----- Fragmento del documento -----

Hay
un proverbio que dice que quien va al psiquiatra debería visitar a un
psiquiatra. Freud inventó el negocio clínico del siglo. Un negocio que sólo
necesita de un título (seis o siete años de universidad), una consulta con la
siguiente frase de Ortega y Gasset expuesta en la pared a la manera de motto: “El deber del hombre no es
poseer, sea como sea, soluciones, sino aceptar, sea como sea, los problemas”, un
diván y una ventana que dé a un patio umbrío, cuanto más umbrío mejor. Y mucho
morro, añaden los descreídos. Pero yo cambio el morro por labia, palabra menos
ofensiva. Ayuda el gastar barba, tener voz profunda y llevar gafas con moldura
de pasta negra. Los pacientes acudirán. Claro que para que esta profesión se
convierta en una auténtica máquina de hacer dinero, uno debe ejercer en Estados
Unidos. Allí los Woody Allen crecen como hongos y los psiquiatras poseen
mansiones y pueden permitirse coches de lujo asiático. Y total, todo lo que su
oficio les demanda es tomar un cuaderno, un lapicero (o pluma estilográfica con
punto de oro) y escuchar las confesiones de un hipocondríaco tumbado sobre un
diván. De vez en cuando emitir un gemido de asentimiento o un conveniente:
“prosiga”, y ya está. Avisarle de cuándo se ha pasado el tiempo, comentarle
brevemente los progresos que observa (aquí es importante utilizar un lenguaje
pseudo-clínico y pseudo-mitológico) y citarles para la próxima sesión. Ah, y al
cerrar la puerta tras despedir al cliente (perdón, paciente) hacerlo con el
gesto cuidadoso con que se cierra la habitación de un moribundo. No en vano
dijo Lacan que el psicoanálisis es una lingüística aplicada.

----- Registros mostrados -----

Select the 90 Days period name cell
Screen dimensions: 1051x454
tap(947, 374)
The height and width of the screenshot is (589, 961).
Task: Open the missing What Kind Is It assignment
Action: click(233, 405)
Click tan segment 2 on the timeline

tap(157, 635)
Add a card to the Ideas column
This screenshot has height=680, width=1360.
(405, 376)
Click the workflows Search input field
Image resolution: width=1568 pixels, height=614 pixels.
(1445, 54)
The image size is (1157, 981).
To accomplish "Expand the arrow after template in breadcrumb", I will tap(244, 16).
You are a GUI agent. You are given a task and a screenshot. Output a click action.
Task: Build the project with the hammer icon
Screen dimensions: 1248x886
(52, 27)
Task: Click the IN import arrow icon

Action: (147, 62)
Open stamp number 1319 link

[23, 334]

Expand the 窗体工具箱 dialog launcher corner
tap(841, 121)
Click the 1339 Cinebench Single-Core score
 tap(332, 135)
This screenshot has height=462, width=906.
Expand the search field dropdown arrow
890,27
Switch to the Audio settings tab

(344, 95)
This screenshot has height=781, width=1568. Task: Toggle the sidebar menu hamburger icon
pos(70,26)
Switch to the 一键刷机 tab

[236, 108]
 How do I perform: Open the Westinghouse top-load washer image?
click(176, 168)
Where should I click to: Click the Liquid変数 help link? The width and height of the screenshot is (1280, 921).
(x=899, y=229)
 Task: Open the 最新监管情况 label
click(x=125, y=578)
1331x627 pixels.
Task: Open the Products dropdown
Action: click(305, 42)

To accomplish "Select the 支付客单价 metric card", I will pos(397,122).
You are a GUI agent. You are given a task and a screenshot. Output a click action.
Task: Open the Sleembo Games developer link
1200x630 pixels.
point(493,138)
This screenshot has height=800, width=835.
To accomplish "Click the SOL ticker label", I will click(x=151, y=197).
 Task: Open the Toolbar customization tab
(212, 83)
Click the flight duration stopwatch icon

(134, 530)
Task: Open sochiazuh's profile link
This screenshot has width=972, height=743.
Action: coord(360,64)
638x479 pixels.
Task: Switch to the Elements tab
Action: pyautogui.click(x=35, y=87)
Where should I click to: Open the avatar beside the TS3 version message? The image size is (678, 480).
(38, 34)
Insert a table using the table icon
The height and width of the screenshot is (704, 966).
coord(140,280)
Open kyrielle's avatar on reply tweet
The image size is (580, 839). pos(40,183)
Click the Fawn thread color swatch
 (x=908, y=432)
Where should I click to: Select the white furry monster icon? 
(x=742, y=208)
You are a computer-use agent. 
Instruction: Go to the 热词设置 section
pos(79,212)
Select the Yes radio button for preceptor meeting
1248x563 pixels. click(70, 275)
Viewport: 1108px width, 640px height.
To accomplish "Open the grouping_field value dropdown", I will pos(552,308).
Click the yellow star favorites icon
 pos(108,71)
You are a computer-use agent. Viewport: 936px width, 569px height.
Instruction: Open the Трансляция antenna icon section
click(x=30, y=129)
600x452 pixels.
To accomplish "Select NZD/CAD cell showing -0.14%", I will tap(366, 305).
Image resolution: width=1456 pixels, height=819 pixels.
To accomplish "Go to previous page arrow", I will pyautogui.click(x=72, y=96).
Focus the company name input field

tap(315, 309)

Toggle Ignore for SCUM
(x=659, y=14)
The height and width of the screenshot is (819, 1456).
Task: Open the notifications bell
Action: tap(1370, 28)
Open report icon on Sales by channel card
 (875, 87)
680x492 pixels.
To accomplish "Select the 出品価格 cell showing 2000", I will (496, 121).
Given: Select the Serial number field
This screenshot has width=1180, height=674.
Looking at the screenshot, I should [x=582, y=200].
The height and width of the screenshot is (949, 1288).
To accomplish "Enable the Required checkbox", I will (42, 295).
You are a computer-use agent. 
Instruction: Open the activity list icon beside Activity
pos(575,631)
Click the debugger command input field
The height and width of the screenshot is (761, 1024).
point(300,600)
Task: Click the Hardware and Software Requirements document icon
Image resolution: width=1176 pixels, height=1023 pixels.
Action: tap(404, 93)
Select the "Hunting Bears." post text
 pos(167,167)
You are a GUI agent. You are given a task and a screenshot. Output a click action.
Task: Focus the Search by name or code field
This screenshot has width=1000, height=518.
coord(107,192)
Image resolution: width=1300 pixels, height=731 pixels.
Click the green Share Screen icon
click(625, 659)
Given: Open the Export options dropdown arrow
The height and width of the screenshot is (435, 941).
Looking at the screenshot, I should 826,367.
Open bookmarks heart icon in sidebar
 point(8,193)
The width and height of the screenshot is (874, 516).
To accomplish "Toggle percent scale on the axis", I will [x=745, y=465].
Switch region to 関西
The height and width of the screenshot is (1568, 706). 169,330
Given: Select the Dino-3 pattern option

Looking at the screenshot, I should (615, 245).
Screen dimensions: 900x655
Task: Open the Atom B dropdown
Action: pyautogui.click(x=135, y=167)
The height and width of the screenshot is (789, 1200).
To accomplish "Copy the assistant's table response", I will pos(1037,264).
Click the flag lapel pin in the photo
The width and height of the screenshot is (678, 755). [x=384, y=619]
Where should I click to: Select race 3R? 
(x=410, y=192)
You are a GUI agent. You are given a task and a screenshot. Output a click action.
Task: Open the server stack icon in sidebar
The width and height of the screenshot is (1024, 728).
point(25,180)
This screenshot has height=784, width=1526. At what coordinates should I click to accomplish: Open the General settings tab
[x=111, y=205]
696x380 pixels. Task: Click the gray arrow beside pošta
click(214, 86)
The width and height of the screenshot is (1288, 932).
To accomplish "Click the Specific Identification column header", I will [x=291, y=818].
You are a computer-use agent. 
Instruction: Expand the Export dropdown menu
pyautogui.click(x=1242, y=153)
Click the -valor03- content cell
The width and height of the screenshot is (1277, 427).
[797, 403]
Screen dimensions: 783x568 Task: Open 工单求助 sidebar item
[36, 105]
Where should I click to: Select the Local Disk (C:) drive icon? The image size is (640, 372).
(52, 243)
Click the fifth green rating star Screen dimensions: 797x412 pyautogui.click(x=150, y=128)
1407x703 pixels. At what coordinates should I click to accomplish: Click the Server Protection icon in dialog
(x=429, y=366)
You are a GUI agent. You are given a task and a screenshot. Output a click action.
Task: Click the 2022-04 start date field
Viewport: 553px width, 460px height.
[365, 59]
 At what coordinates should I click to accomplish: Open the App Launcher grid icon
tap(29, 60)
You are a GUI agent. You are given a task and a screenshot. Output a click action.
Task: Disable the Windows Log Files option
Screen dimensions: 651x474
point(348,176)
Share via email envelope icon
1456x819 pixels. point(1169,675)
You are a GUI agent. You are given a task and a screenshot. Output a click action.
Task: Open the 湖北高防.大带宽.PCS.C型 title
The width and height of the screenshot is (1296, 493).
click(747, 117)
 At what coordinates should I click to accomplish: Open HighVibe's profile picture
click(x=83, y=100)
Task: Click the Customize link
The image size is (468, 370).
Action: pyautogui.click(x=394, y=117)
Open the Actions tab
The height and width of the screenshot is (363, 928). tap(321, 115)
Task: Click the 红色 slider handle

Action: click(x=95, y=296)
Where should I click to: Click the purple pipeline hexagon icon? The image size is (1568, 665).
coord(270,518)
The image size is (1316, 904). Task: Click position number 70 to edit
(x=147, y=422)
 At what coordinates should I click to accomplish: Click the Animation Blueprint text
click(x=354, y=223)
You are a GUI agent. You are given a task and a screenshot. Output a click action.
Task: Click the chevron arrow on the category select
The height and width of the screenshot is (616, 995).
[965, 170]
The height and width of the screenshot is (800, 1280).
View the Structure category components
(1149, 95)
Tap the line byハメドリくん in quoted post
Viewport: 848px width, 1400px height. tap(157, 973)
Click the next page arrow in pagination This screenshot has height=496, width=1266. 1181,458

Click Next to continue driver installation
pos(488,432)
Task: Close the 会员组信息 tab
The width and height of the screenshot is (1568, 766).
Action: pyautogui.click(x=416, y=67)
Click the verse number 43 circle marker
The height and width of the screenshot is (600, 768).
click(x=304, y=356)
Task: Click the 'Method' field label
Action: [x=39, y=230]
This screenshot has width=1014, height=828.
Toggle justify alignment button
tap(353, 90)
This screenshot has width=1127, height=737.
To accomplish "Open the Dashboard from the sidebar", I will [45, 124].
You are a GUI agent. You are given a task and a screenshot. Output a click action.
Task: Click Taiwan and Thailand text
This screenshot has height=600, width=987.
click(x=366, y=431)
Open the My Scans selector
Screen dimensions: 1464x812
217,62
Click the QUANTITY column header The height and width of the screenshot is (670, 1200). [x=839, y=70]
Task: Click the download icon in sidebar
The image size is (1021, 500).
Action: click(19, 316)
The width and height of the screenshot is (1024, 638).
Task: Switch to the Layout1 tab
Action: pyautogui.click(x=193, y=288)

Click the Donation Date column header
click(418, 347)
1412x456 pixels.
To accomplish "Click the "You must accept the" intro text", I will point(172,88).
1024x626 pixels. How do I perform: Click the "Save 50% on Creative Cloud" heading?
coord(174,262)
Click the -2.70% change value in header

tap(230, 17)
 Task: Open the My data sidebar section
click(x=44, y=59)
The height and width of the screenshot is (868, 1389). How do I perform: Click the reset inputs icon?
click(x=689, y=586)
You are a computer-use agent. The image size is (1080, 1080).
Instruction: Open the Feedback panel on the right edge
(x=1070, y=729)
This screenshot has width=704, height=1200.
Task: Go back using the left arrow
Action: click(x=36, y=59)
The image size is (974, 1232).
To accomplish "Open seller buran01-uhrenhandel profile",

-----

** Tareas propuestas **
**a.** Resume en dos oraciones el texto sobre el oficio del psiquiatra.
**b.** Retoma el texto sobre el oficio del psiquiatra a partir de su última oración y continúalo.

** Soluciones numeradas **
**a.** El texto presenta la consulta del psiquiatra como un negocio inventado por Freud que solo requiere un título, una frase de Ortega y Gasset en la pared, un diván, una ventana a un patio umbrío y labia, y que se convierte en una auténtica máquina de hacer dinero en Estados Unidos. Según el texto, el oficio consiste en escuchar al paciente tumbado en el diván, emitir de vez en cuando un gemido de asentimiento o un «prosiga», comentar sus progresos con un lenguaje pseudo-clínico y pseudo-mitológico y citarlo para la próxima sesión.

**b.**
Embarullar/consolar con palabras, cuanto más esotéricas mejor. Ayuda el
mantener los monstruos de la conciencia bajo un velo de misterio. Es importante
no sacarlos a la luz. Porque como afirma Derrida: “los monstruos no pueden ser
anunciados. No se puede decir aquí están nuestros monstruos sin convertirlos
inmediatamente en mascotas”. Y los pacientes no pagan para que los protejamos
de sus mascotas. Necesitan sus monstruos, cuando más peligrosos y
potencialmente dañinos, mejor. Además, y resulta muy curioso, el psicoanálisis
es la única profesión que puede ordenar a sus pacientes que se acuesten con sus
madres. Obviamente, sólo si pretenden curarles su complejo de Edipo.